Look for lay involvement that transcends the ideological divide

Redemptorist Frs. Bruce Lewandowski and Mark Owen flank parishioners and others participating in the refugee-themed Stations of the Cross in Baltimore July 23, with over 200 in attendance. (CNS/Catholic Review/Kevin J. Parks)

Are you a lay Catholic? It's time we talked.

Good news. There's agreement now conceded across the church: We have a right and an obligation to be involved in matters of church governance.

No one, at least publicly, relegates us to pay, pray and obey. We are supposed to step up.

But what should that lay involvement be?

Bill Droel of the Chicago-based National Center for the Laity has argued for decades that the role of lay involvement often is based on the wrong questions. Droel promotes the concept that the Second Vatican Council calls us to a lay vocation that exists not so much in the church, but in the world. What we do on the job, as parents, in our communities, in politics and business is as holy and to be honored as ordained ministry.

The Jesuits say God is in all things. As the National Center for the Laity notes, an important part of the Mass is the conclusion: "Go in Peace." (I have been receiving their helpful newsletters for decades — sorry, Bill, I haven't always been paying for it.)

It is an important distinction. Our work is in the world. The going forth from Mass is the beginning of our work, not the end. In Droel's view, that says much about the temptation of pastors and bishops to assume the ultimate authority on all things moral and holy. Laypeople have a particular expertise about our daily lives. A Catholic politician, for example, knows more about the process of lawmaking than any clerical adviser. A holy lay witness includes those who protested at the U.S. Senate office building on July 18 for immigrant rights.

Lay involvement in the nitty-gritty details of church life creates its own issues. First, there is the temptation to place the work of the laity around the altar as the paradigm of what is holy, often at the expense of the value of our secular work.

Our parishes and dioceses need us in this moment of crisis. Yet a wise priest once noted that lay involvement has its limits. For one thing, there are too many meetings. There's a reason why most parish leadership involves the gray-haired. It's difficult to get younger parishioners, immersed in job and family responsibilities, to take the needed time. There's a good argument it's more important for parents to attend their child's soccer game than a parish budget meeting.

Now, church leadership, battered by scandals, actively seeks lay input. No rational bishop would make a decision on a church accountability issue without it.

But what kind of input? And who should give it?

John Carr, who now teaches at Georgetown University in Washington, D.C., and once worked for the U.S. Conference of Catholic Bishops, emphasizes the importance of seeking lay input from knowledgeable people of modest means, such as the director of religious education who knows how parishes operate or the immigrant laborer who knows firsthand about the struggles of many parishioners.

Our correspondent Dan Morris-Young reports this week on the Napa Institute, a confab of wealthy lay Catholics with invited bishops, scholars and politicians. The agenda is wide, but the implication is clear. Organizers promote the group as one with special expertise to solve the church's issues.

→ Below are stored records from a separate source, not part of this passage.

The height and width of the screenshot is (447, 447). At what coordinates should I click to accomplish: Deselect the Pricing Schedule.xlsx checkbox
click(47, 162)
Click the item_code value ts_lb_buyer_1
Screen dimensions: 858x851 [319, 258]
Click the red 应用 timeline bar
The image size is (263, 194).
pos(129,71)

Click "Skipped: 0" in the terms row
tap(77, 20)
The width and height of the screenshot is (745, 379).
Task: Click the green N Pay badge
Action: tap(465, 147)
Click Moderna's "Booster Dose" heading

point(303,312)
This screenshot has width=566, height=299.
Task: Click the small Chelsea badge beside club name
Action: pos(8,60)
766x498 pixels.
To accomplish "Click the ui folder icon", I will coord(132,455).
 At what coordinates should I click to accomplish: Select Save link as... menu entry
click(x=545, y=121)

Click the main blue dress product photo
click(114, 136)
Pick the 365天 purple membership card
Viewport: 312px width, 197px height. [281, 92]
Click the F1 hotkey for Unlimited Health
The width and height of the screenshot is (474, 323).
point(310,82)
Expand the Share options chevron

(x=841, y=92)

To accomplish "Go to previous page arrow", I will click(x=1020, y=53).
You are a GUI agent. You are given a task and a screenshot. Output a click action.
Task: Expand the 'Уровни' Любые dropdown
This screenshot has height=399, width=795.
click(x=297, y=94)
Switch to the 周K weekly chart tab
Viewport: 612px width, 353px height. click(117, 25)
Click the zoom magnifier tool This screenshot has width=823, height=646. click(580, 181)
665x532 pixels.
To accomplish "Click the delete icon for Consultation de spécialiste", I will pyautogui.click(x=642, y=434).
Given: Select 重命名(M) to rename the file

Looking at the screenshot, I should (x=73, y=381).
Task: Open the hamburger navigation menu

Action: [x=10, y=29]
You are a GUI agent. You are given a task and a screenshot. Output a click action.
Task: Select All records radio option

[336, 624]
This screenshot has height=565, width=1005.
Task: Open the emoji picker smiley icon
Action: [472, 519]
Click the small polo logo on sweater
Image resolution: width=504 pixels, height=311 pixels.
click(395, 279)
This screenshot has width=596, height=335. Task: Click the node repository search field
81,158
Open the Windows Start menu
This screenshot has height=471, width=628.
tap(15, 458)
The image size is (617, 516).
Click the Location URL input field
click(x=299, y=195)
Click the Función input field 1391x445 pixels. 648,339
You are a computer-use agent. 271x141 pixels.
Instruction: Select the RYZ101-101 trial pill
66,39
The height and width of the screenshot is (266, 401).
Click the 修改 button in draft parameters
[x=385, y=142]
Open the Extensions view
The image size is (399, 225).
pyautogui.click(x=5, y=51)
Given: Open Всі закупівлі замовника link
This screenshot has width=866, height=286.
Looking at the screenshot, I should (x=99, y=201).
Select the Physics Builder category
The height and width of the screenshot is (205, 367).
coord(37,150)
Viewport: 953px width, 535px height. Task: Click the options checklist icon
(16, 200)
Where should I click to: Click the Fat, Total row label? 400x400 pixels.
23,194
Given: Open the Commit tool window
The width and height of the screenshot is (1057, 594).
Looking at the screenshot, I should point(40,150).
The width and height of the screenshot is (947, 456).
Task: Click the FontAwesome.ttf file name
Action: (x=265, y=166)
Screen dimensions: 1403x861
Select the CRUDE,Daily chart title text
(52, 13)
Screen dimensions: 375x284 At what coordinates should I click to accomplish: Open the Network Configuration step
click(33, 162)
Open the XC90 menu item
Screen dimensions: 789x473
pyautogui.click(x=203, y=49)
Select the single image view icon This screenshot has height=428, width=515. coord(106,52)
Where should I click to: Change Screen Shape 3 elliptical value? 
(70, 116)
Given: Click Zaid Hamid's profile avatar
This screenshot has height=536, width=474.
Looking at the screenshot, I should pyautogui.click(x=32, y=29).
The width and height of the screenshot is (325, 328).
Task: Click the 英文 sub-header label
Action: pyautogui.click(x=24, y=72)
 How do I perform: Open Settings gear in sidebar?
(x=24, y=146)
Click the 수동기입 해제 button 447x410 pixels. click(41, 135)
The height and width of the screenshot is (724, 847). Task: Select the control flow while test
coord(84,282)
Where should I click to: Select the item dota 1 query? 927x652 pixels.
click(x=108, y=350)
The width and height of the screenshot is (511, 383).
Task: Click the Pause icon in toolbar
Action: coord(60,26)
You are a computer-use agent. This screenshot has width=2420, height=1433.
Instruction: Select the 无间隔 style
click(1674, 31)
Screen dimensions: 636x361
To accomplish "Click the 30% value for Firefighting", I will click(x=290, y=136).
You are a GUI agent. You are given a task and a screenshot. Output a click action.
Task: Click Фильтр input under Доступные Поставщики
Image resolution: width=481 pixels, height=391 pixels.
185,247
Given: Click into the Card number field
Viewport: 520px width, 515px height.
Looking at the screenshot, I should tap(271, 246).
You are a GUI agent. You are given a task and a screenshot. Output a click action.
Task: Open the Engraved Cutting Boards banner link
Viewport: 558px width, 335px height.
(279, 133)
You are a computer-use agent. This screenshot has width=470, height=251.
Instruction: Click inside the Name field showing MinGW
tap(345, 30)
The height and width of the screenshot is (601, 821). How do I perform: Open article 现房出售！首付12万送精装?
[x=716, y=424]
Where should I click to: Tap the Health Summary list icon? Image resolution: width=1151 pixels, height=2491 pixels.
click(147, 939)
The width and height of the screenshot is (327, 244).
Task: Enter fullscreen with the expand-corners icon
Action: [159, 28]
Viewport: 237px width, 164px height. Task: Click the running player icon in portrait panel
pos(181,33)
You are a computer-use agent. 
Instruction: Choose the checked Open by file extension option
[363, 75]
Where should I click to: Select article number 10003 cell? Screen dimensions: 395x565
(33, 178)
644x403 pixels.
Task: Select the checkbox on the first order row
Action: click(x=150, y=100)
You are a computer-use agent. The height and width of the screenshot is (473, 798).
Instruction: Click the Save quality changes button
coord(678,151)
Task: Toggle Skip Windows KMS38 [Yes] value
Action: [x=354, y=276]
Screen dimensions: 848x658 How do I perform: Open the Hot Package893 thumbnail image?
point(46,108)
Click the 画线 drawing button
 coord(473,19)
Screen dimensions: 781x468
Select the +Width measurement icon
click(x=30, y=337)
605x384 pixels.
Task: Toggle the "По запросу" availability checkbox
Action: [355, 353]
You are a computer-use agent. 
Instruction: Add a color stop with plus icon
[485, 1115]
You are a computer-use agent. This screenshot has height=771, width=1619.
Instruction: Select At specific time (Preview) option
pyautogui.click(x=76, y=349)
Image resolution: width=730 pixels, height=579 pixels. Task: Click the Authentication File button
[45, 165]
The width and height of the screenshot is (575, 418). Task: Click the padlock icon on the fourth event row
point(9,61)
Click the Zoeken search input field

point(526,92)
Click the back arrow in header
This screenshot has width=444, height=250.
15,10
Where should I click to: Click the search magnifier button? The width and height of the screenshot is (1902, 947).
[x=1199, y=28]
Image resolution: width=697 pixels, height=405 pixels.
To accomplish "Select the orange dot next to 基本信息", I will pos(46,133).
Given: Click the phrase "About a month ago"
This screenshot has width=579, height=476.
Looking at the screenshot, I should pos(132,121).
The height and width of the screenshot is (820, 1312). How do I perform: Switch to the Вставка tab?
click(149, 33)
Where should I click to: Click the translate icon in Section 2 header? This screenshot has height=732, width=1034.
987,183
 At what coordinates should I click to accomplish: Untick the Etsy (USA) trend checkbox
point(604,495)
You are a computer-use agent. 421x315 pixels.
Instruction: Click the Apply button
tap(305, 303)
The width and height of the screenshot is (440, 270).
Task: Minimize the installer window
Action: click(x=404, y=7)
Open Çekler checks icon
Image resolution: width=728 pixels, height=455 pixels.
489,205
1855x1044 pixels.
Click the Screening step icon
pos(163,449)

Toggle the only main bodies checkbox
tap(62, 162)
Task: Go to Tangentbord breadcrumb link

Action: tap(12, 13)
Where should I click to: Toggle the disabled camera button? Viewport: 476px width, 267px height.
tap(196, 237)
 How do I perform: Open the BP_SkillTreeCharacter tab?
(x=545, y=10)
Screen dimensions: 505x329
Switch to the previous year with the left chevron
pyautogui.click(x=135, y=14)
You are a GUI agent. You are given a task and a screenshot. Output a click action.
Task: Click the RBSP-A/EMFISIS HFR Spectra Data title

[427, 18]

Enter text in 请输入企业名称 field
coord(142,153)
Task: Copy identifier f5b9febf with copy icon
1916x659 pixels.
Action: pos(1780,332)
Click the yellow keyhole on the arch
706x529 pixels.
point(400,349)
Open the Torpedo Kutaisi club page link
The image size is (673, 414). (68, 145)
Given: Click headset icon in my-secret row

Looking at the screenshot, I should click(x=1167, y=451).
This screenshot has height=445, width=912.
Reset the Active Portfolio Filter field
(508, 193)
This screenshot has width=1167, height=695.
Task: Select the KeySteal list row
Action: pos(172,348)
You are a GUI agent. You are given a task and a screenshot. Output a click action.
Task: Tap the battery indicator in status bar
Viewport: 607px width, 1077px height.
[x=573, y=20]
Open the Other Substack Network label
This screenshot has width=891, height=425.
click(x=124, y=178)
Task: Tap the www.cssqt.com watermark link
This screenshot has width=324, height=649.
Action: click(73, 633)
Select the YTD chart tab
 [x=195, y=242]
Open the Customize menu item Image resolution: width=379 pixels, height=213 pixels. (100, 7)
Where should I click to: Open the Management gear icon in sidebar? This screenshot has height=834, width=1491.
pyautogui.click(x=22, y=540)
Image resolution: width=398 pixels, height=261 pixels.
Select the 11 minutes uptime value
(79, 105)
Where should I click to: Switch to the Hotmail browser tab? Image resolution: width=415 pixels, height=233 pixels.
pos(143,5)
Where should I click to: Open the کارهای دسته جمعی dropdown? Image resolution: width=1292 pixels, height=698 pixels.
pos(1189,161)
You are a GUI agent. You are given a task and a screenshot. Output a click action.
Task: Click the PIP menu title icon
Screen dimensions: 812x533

There is reason to doubt. Nothing is more problematic in the wider society than the sense that because people have money, there is a certain value attached to their opinions. Not to get all Bernie Sanders-ish about this, but wealthy people have their own prejudices, weaknesses and biases. They are not necessarily wiser than the rest of us. They just have more money, not necessarily more wisdom or holiness.

How many bishops have been pulled aside by a wealthy benefactor complaining about the Latin American pope's socialist impulses? Or asked to be less critical of immigration policies that torture children because it might upset the political impulses of supporters of a peculiarly corrupt president? The Napa Institute reinforces that wealthy Catholics have the bishops' ear simply because they can afford to run conferences in lavish settings in California wine country. Just because a participant can afford a $1,500 conference meal plan doesn't necessarily make them more wise, holy or knowledgeable than those whose budgets run more to Applebee's or Ruby Tuesday.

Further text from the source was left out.